Aggiornamento: 4 giu

Abbiamo scambiato due parole con la Proff.ssa Valentina Recchia, Docente di Lettere presso l'Istiituto Da Vinci - Ungaretti di Fermo.


La docente ha coordinato alcune classi nel progetto "Storytelling Skills: dall'arte alla realtà aumentata".

Un racconto fantasy ideato dai ragazzi dell'Isc Da Vinci - Ungaretti e realizzato con video ed immagini dal Liceo Artistico Preziotti - Licini.



1. Professoressa siamo alle battute finali di questo bellissimo progetto, cosa vuole dirci?

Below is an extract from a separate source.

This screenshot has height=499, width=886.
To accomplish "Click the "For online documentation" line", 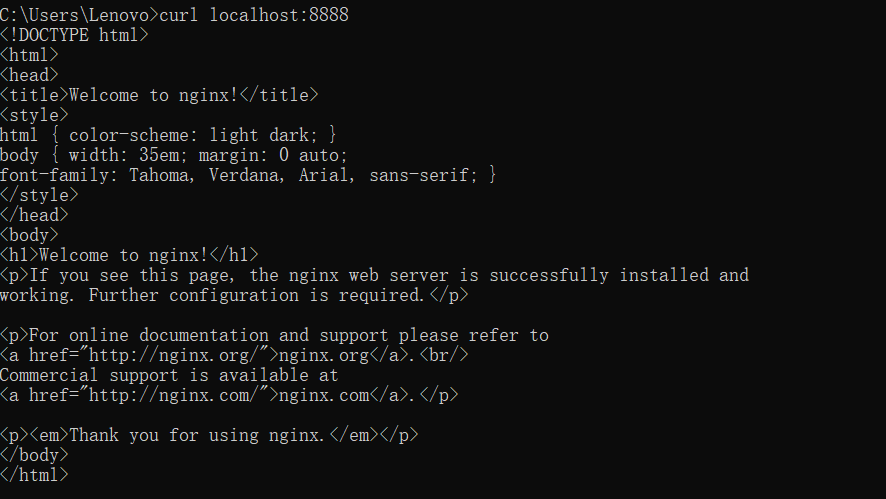I will pos(274,335).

🎙Questo progetto è stato lungo, un'avventura durata un anno.

È iniziata con le attività di storytelling e adesso si conclude, per me solo momentaneamente , raggiungendo un altro traguardo, con il gioco da tavolo.

È stata un'avventura bellissima.

Una delle cose che forse rimarranno di più è proprio quella sensazione di aprire la scuola e di farla entrare nel mondo reale, e quindi di far entrare il mondo dentro la scuola.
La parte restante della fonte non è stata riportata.